Douleur neuropathique, ces moyens insolites pour traiter la douleur (2/2)
À l’Unité Douleur de la clinique Bouchard de Marseille, ne soyez pas surpris si on vous propose du piment pour soigner vos douleurs neuropathiques. Non pas que les médecins algologues, spécialisés dans les douleurs, veuillent vous voir virer au rouge, mais pour traiter certaines pathologies, l’aliment originaire d’Amérique leur est très utile (voir partie 1). Il en va de même pour la toxine botulique A bien connue dans le langage courant sous le terme de “botox”.
“Nous voulons bannir le recours systématique à la morphine dans les traitements, c’est pourquoi nous avons recruté des médecins algologues, spécialisés dans l’hypnose et les techniques innovantes de traitement de la douleur, pour développer au maximum les procédés non médicamenteux", précise David Fleyrat le directeur général de l’établissement.

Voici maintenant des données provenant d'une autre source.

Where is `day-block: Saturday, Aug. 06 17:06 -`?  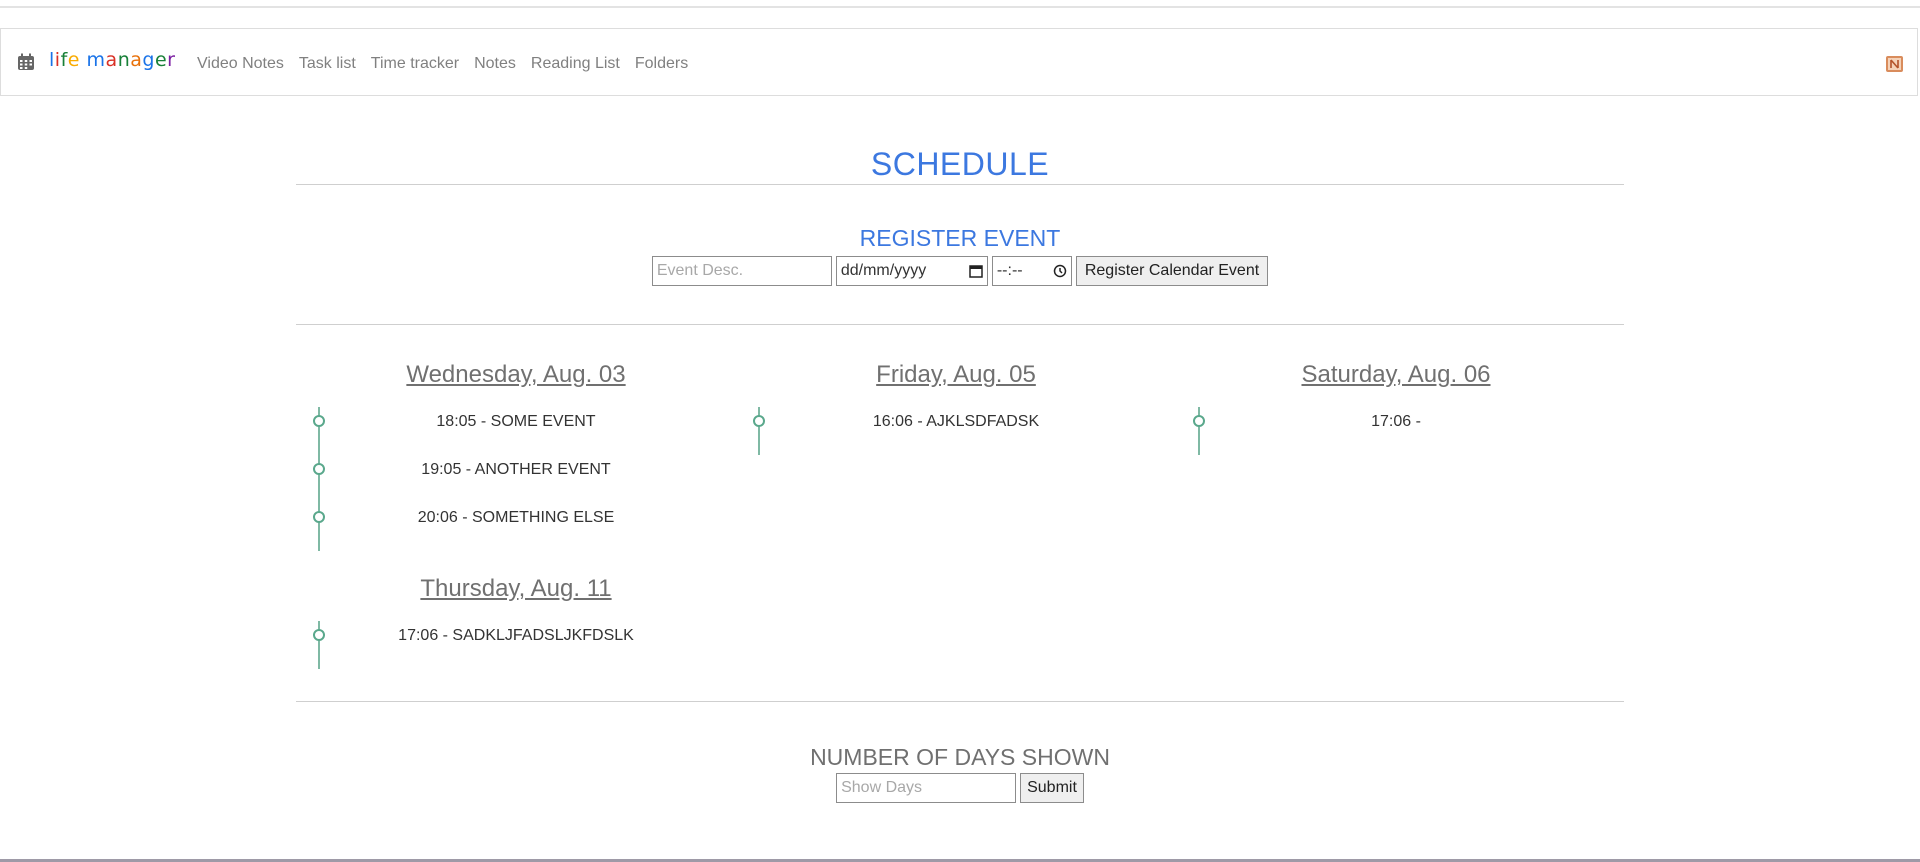
day-block: Saturday, Aug. 06 17:06 - is located at coordinates (1396, 408).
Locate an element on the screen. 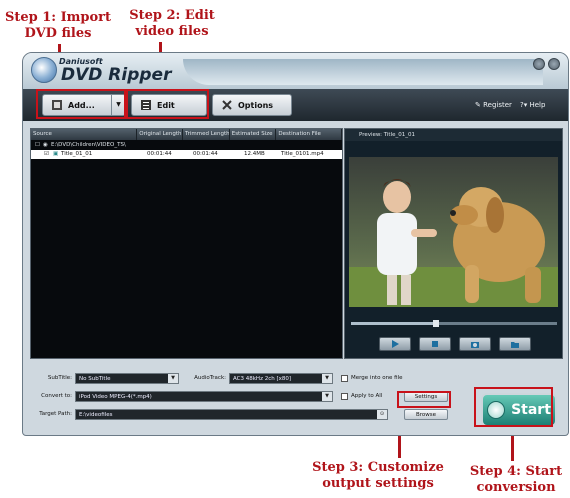 This screenshot has height=498, width=570. audiotrack-value: AC3 48kHz 2ch [x80] is located at coordinates (262, 379).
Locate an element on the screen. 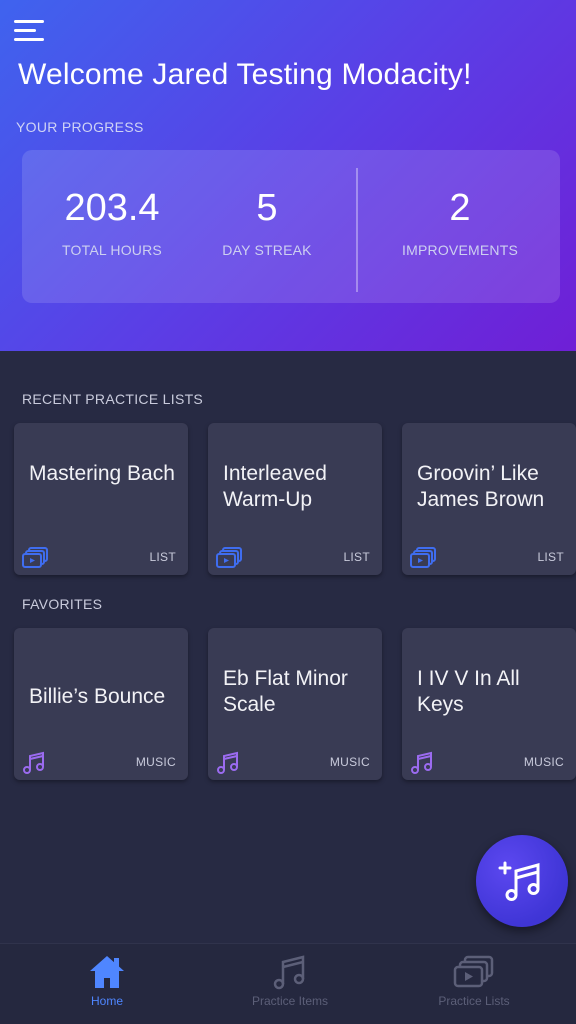 This screenshot has height=1024, width=576. tab-practice-lists-label: Practice Lists is located at coordinates (474, 1001).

Que ce soit pour une migraine, une lombalgie ou une sciatique, les équipes de soins prennent d’abord la température avec le patient en lui faisant rencontrer, en une après-midi, un ensemble de praticiens afin d’échanger avec le patient sur toutes les dimensions de sa problématique douloureuse et bénéficier d’une batterie de tests. "Dans ce temps très court, on cherche à déterminer l’origine de la douleur et le protocole de soins le plus approprié. On essaye de répondre aux attentes du patient très rapidement notamment dans les contextes d’urgence douloureuse, en leur permettant d'avoir un rendez-vous médical dans le mois qui suit leur demande", précise le docteur Elena Kereun, médecin algologue à la clinique Bouchard.
Pour traiter les douleurs nerveuses, l’équipe du docteur Kereun mise sur une approche holistique de la prise en charge. C’est-à-dire une vision "intégrale" du patient dans toutes ses dimensions, tenant compte de ses aspects physiques et sensoriels de la douleur mais aussi des émotions, des pensées et de son comportement associé à cette douleur particulière qui dure dans le temps, ainsi que des dimensions sociales, environnementales et professionnelles qui sont impactées ou impactantes dans l’histoire de vie et le vécu douloureux du patient.
Le botox, ça ne sert pas qu’à la chirurgie esthétique
La toxine botulique de type A est un vrai moyen thérapeutique. Certes, son utilisation la plus fréquente consiste à "rendre" une nouvelle jeunesse au visage en effaçant certaines rides, mais elle a aussi le pouvoir de soulager les douleurs neuropathiques rebelles aux traitements conventionnels.
Tout comme la capsaïcine, l’utilisation de cette toxine n’est possible qu’en cas d’échec thérapeutique conventionnel. "On utilise ce champ de compétences pour traiter les douleurs neuropathiques périphériques dont le territoire est peu étendu et notamment là où la douleur est provoquée par un simple contact ou effleurement et/ou associée à une réponse musculaire anormale. La toxine agit sur les récepteurs de la douleur, donc le nocicepteur TRPV1 et sur certains messagers de la douleur comme la substance P et le CGRP impliqués dans l’inflammation neurogène et la douleur."
Pour utiliser cette technique, on réalise une délimitation de la zone de douleur puis on pratique une injection intradermique tous les 1, 5 cm pour couvrir l’ensemble de la surface à traiter. Les dosages de toxine sont très faibles pour éviter une action sur le muscle.
De plus en plus de publications scientifiques sont éditées pour expliquer et soutenir l’intérêt de cette innovation thérapeutique. "La neurotoxine a un effet antalgique direct en agissant sur les récepteurs de la douleur et une action indirecte en limitant le cercle vicieux de la sensibilisation à la douleur au niveau périphérique (les fibres nerveuses) et central (moëlle épinière et cerveau) puisqu’elle module les neurotransmetteurs impliqués notamment dans la douleur neuropathique. Or c’est précisément cette sensibilisation qui est responsable de "l’hyperalgésie" qui fait que le patient voit sa douleur s’étendre, s’amplifier et devenir chronique".
À la clinique Bouchard, les spécialistes l'utilisent pour faire un traitement ciblé. Une trentaine de patients ont déjà pu expérimenter ces nouvelles méthodes de soins. Au vu de l’efficacité des résultats, il faudra sûrement agrandir les lieux du centre spécialisé puisqu’en France, près de 6 millions de personnes souffrent de douleurs neuropathiques.